| To do |
Write out exactly the lines from the one containing "You are a GUI" through the last line of the records below, both included, and leave out any pictures.

| Input material |
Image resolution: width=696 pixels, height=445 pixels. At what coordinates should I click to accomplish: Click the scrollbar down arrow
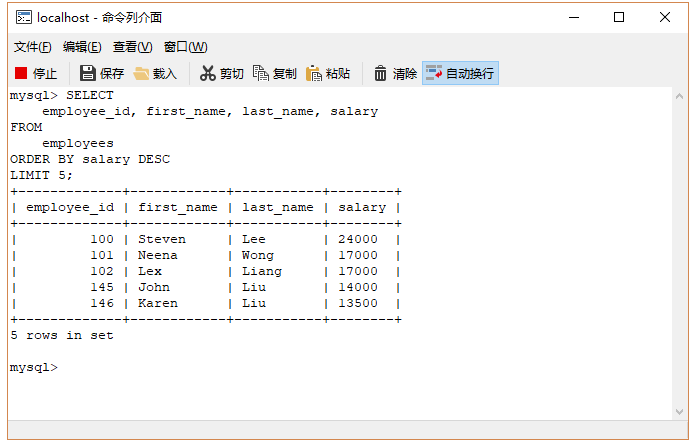click(679, 412)
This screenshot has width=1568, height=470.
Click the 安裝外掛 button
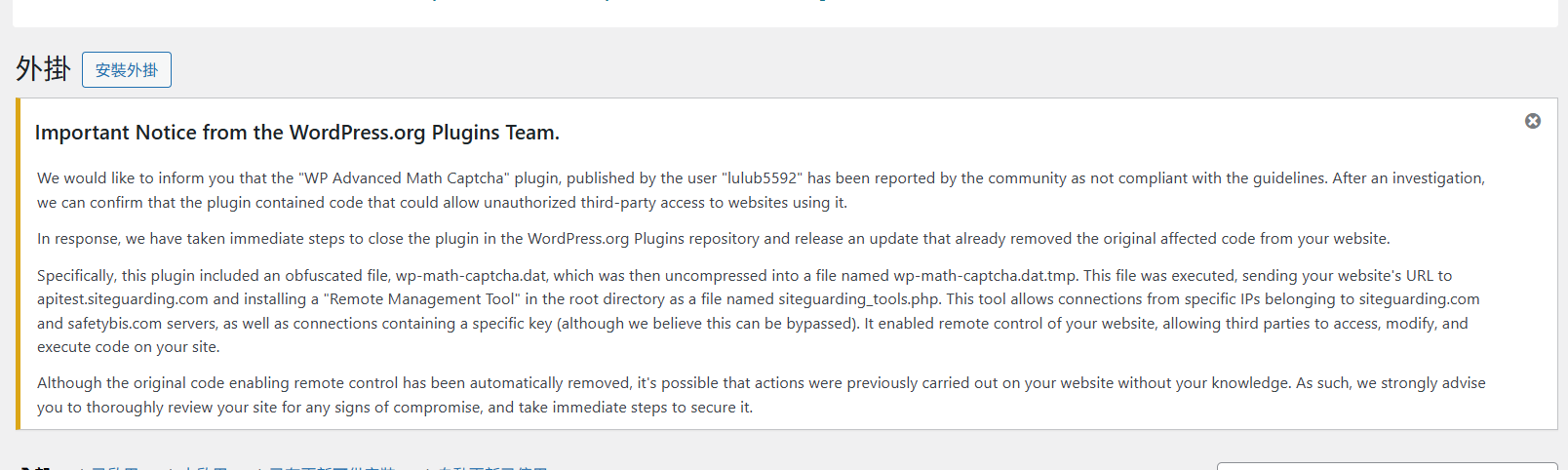pos(127,70)
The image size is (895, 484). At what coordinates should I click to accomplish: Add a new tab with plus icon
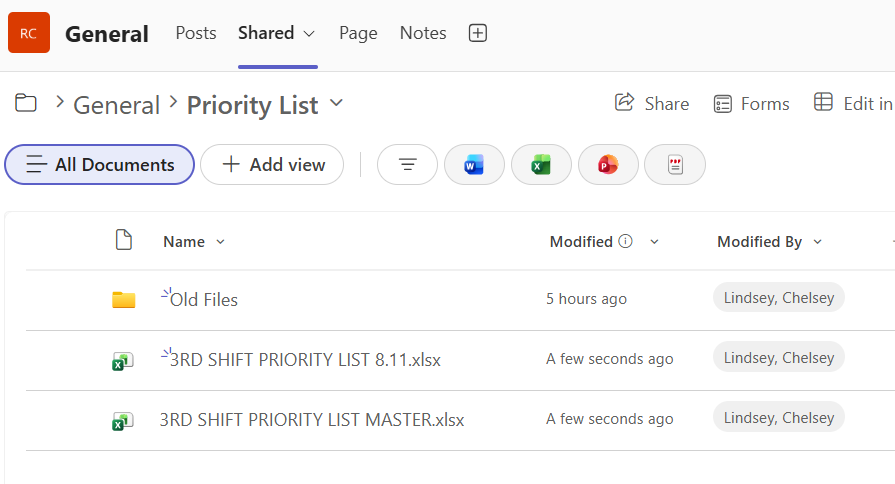[478, 33]
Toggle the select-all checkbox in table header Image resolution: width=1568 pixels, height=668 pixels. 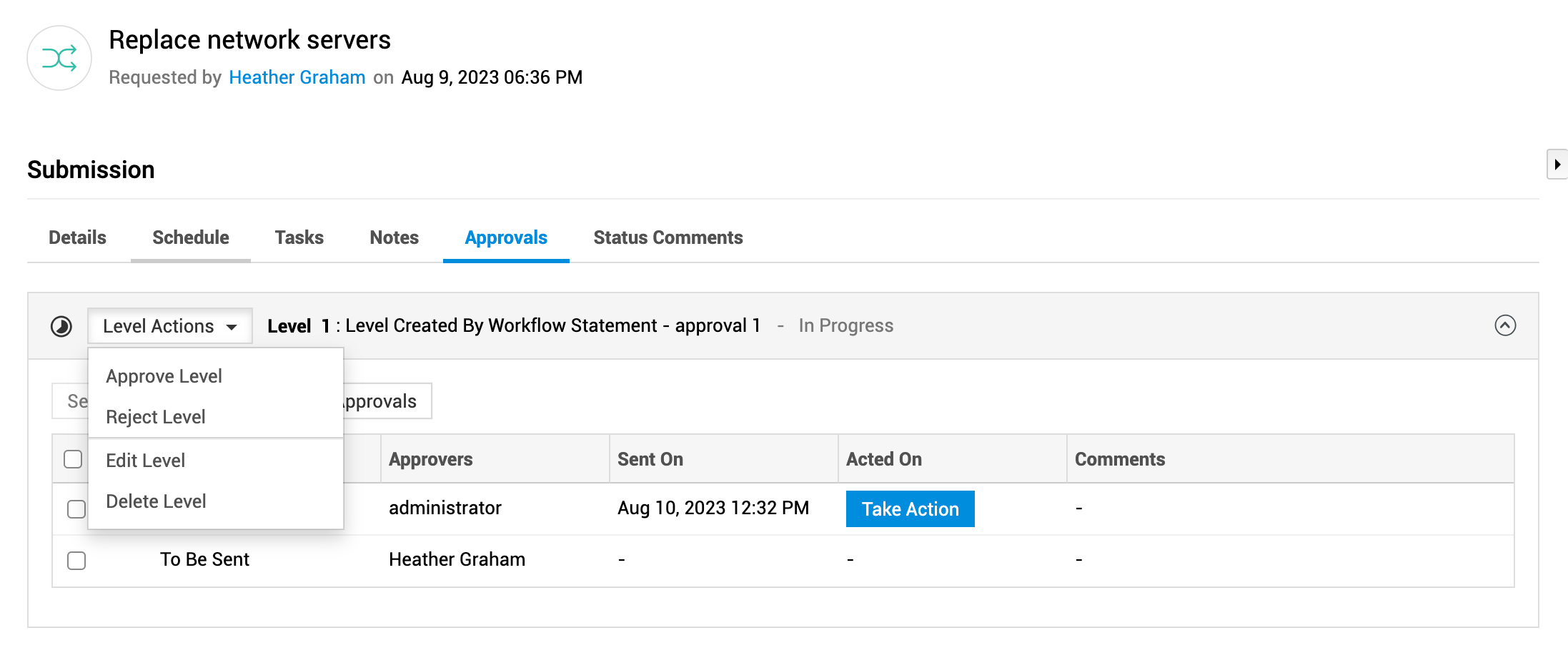73,459
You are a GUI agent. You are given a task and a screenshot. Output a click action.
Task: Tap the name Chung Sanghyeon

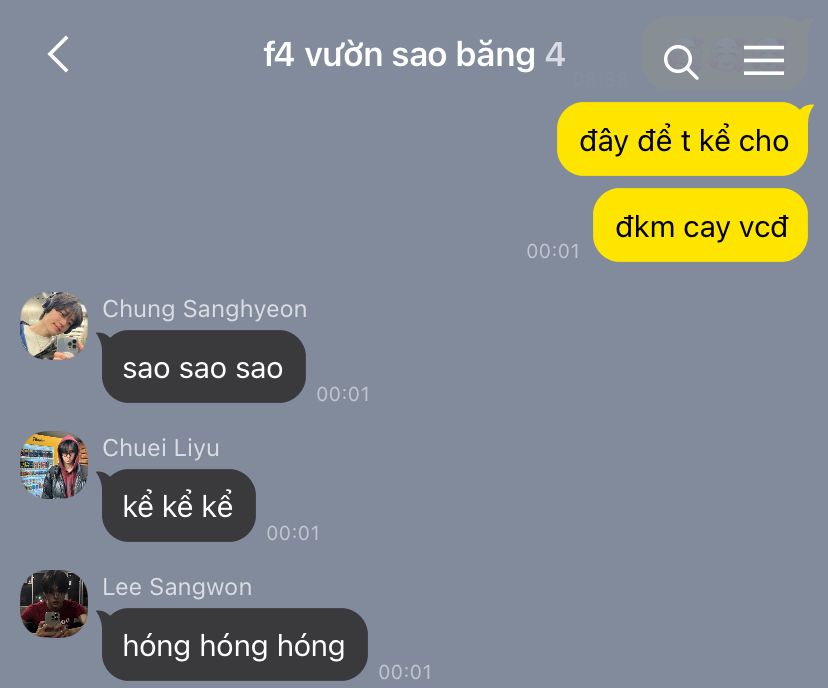(x=204, y=309)
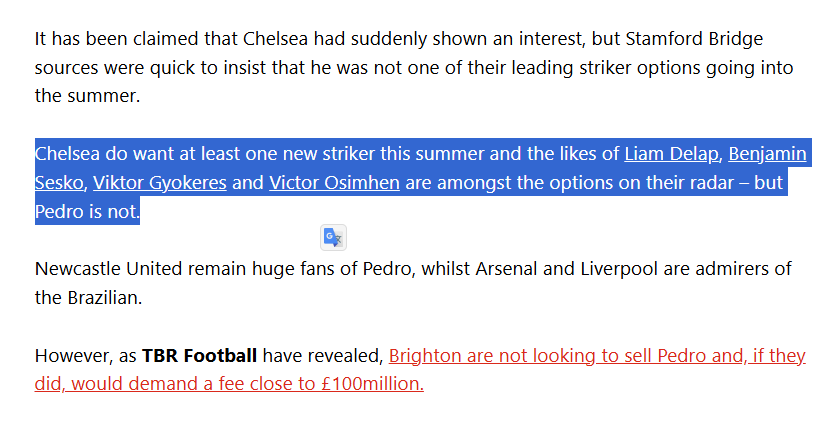
Task: Click the word Brazilian
Action: point(105,298)
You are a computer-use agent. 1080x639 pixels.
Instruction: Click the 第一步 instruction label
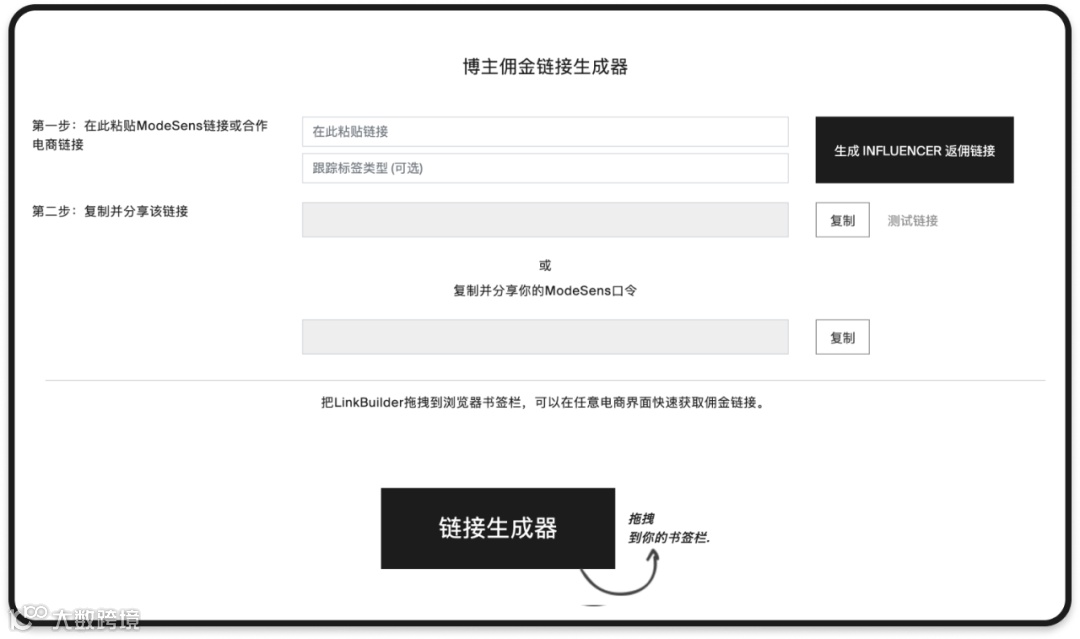(149, 135)
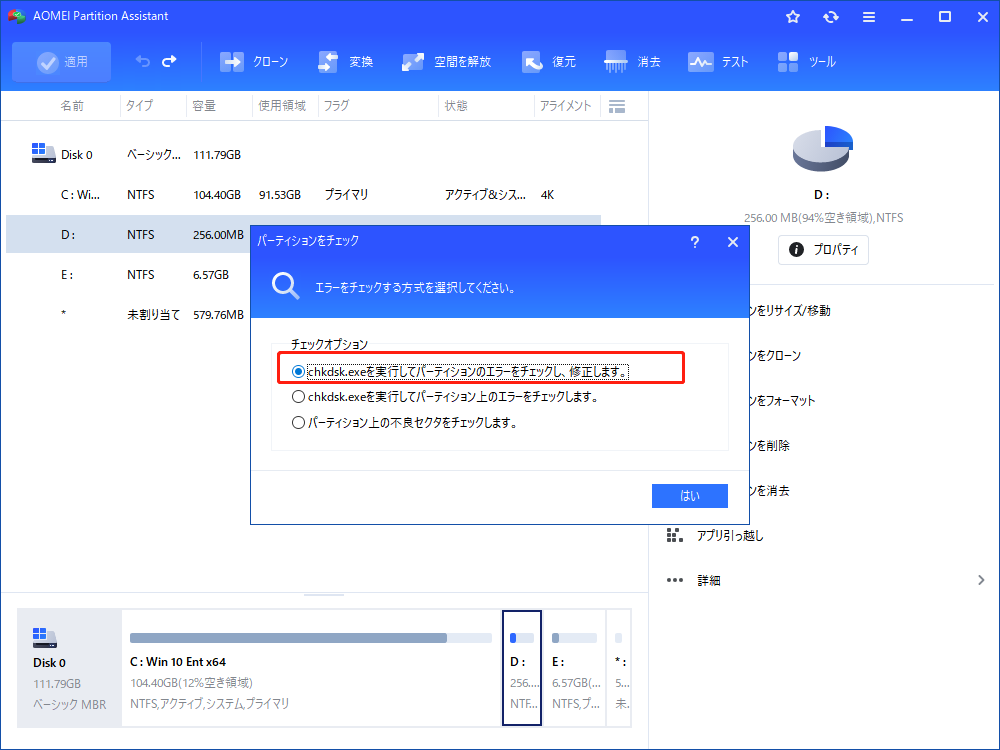Open the Tools (ツール) menu
The height and width of the screenshot is (750, 1000).
(x=787, y=62)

| Response area |
You are a GUI agent. You are given a task and a screenshot. Output a click action.
Task: Tap the name Chung Sanghyeon

(x=204, y=309)
Task: Click the word Brazilian
Action: point(105,298)
You are a computer-use agent. 1080x639 pixels.
Instruction: Click the 第一步 instruction label
(149, 135)
Open the Tools (ツール) menu
The height and width of the screenshot is (750, 1000).
(x=787, y=62)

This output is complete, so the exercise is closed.